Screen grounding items
-- BEGIN --

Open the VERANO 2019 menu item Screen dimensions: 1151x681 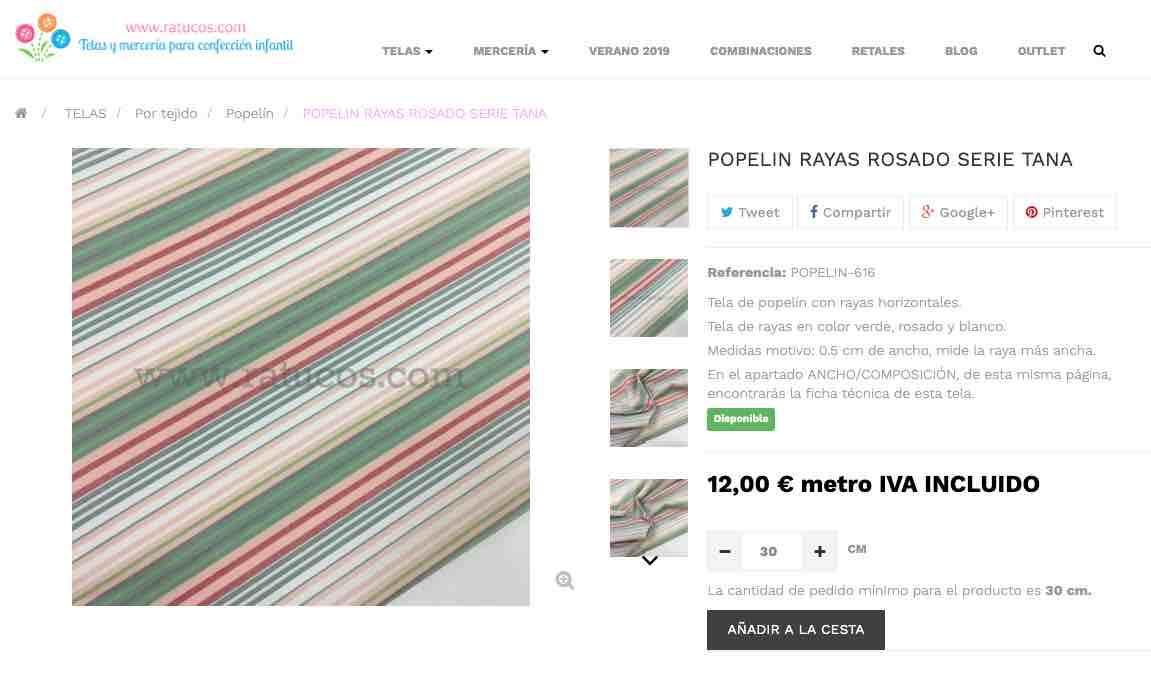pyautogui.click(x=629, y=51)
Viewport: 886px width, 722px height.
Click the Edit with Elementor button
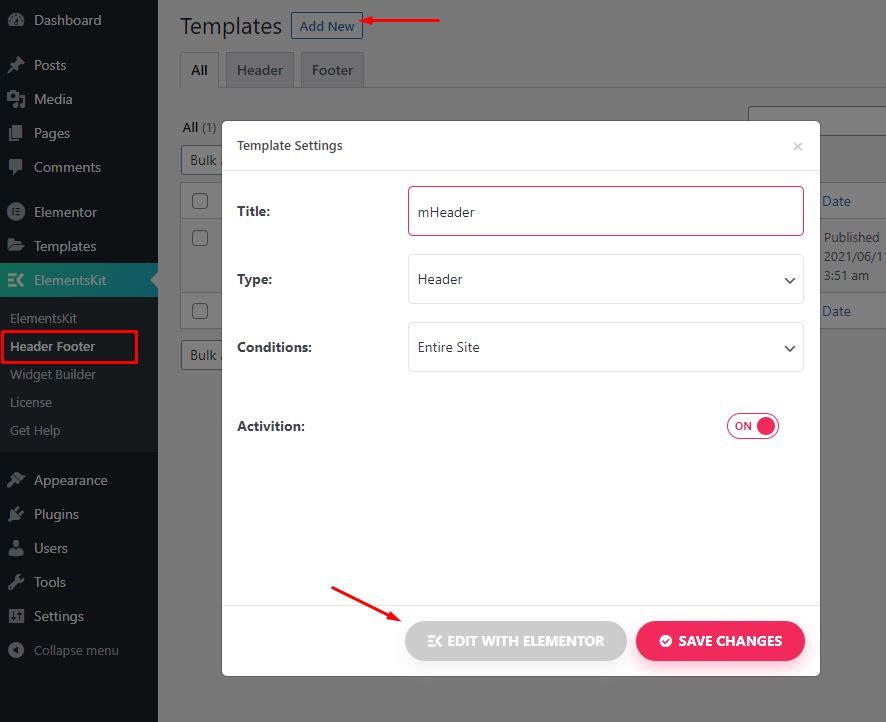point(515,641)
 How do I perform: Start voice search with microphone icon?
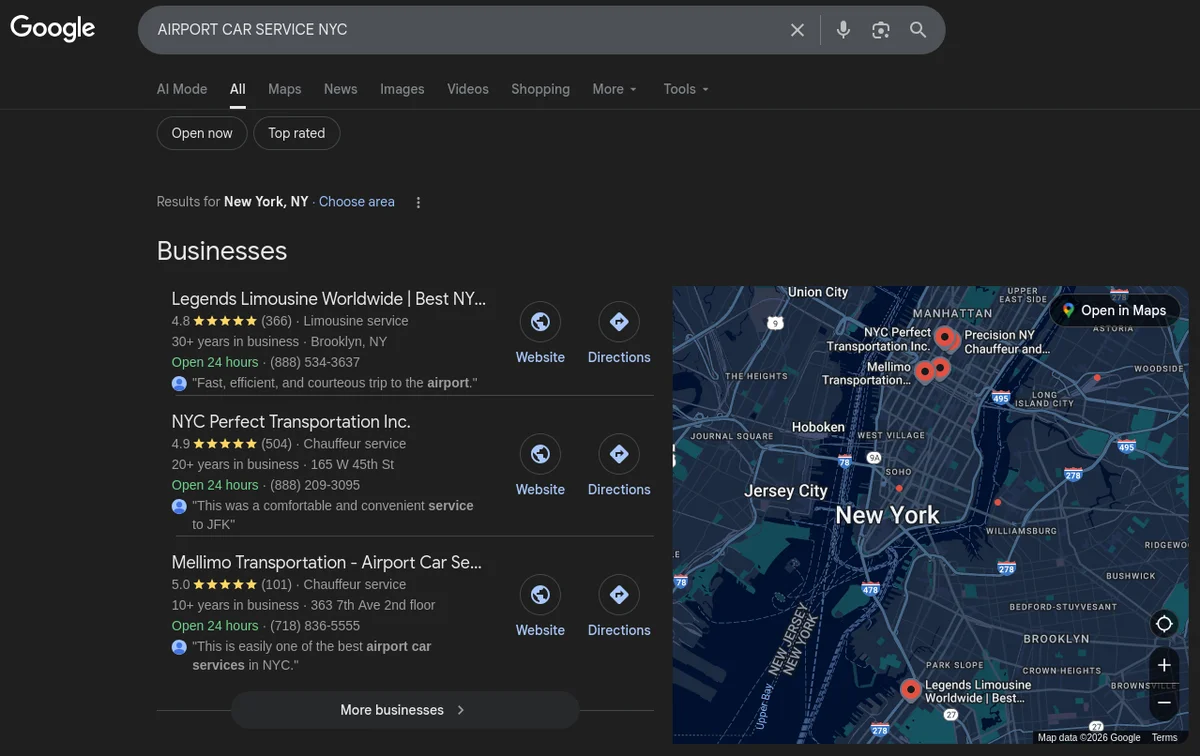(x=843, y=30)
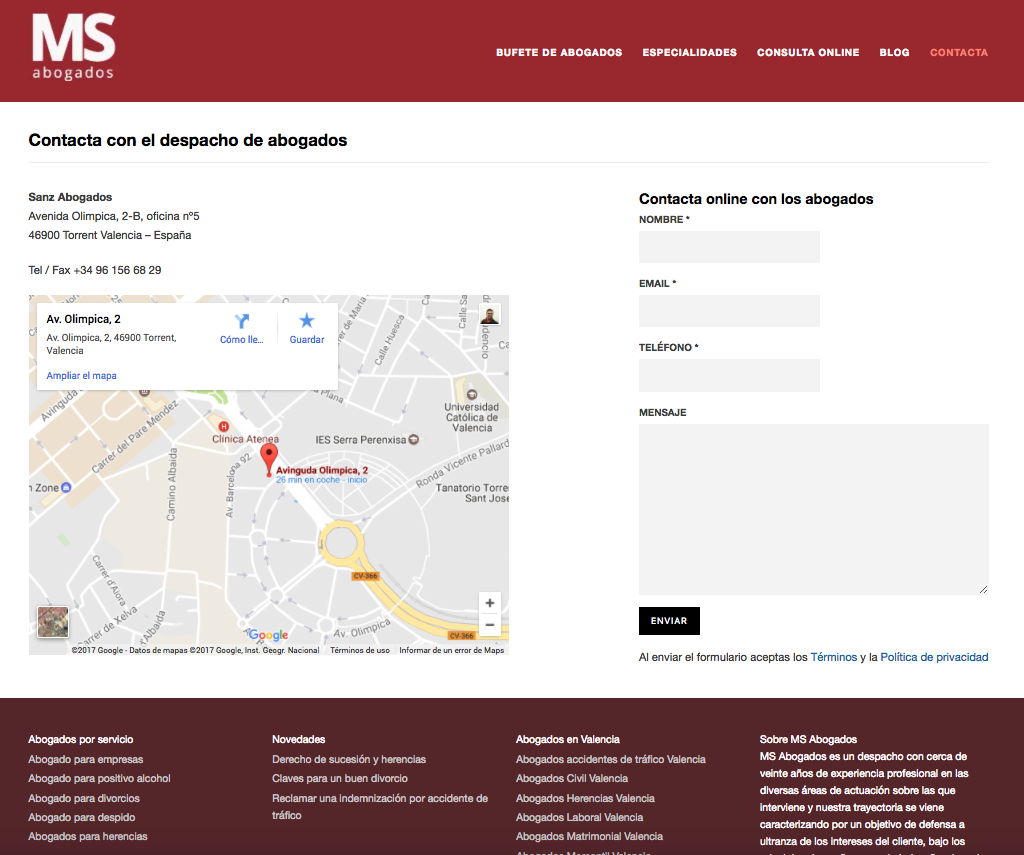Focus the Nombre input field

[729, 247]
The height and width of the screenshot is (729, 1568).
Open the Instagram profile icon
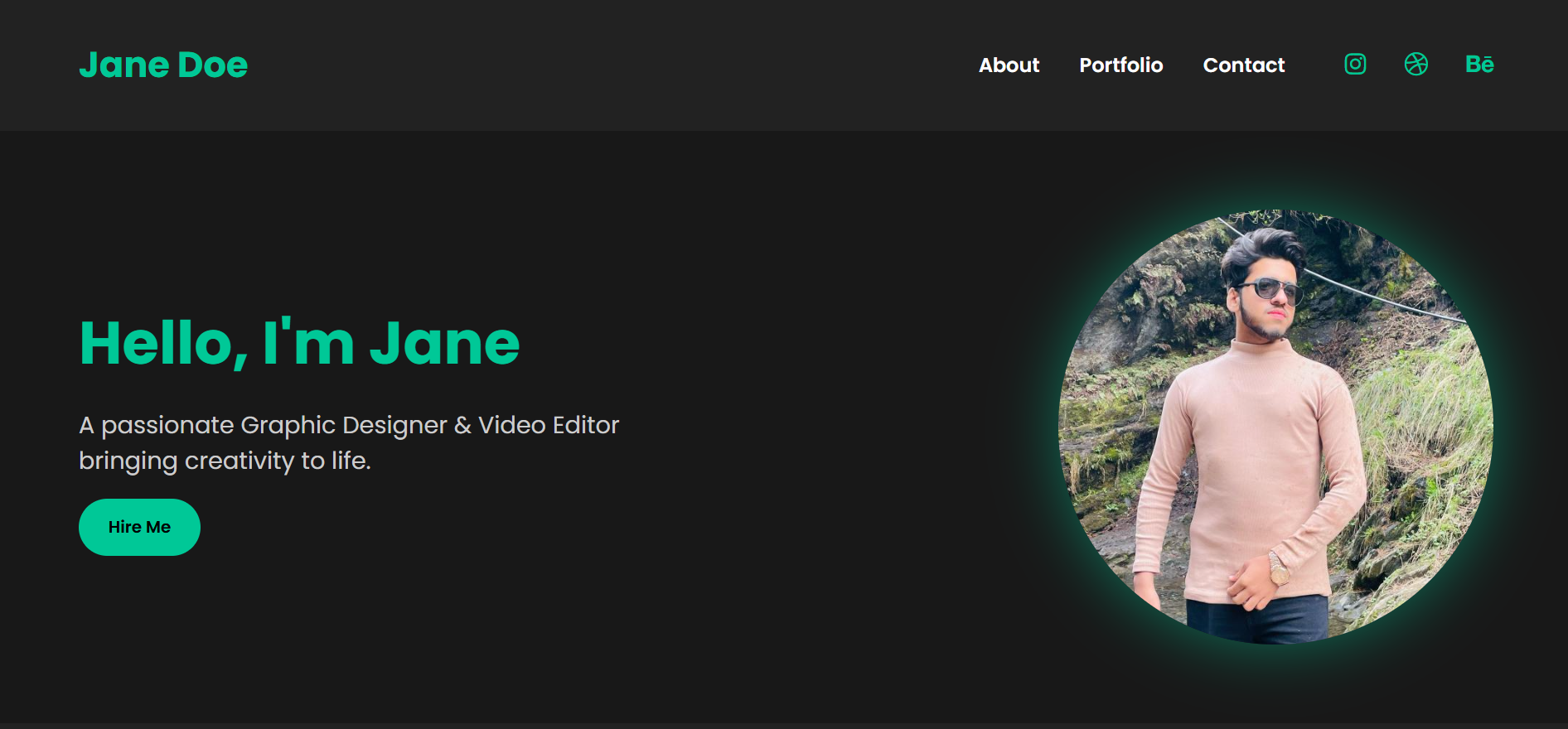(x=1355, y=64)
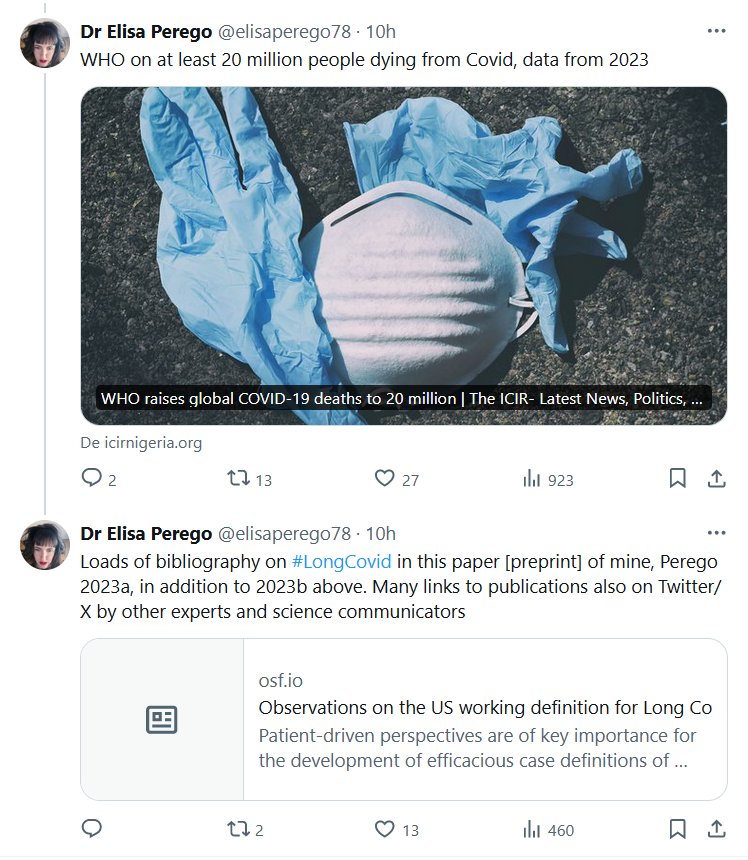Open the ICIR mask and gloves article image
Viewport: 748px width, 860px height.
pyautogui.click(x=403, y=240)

-- END --

Directive: Revise the items from the line containing "How do I perform: Start" through the end of the items, inclusive, replacing "microphone" with "speech" and changing nothing else. Leave the pictures out of your answer.

Complete output:
 How do I perform: Start voice search with speech icon?
(x=843, y=30)
Focus the Nombre input field

[729, 247]
The height and width of the screenshot is (729, 1568).
Open the Instagram profile icon
(x=1355, y=64)
Open the ICIR mask and gloves article image
Viewport: 748px width, 860px height.
pyautogui.click(x=403, y=240)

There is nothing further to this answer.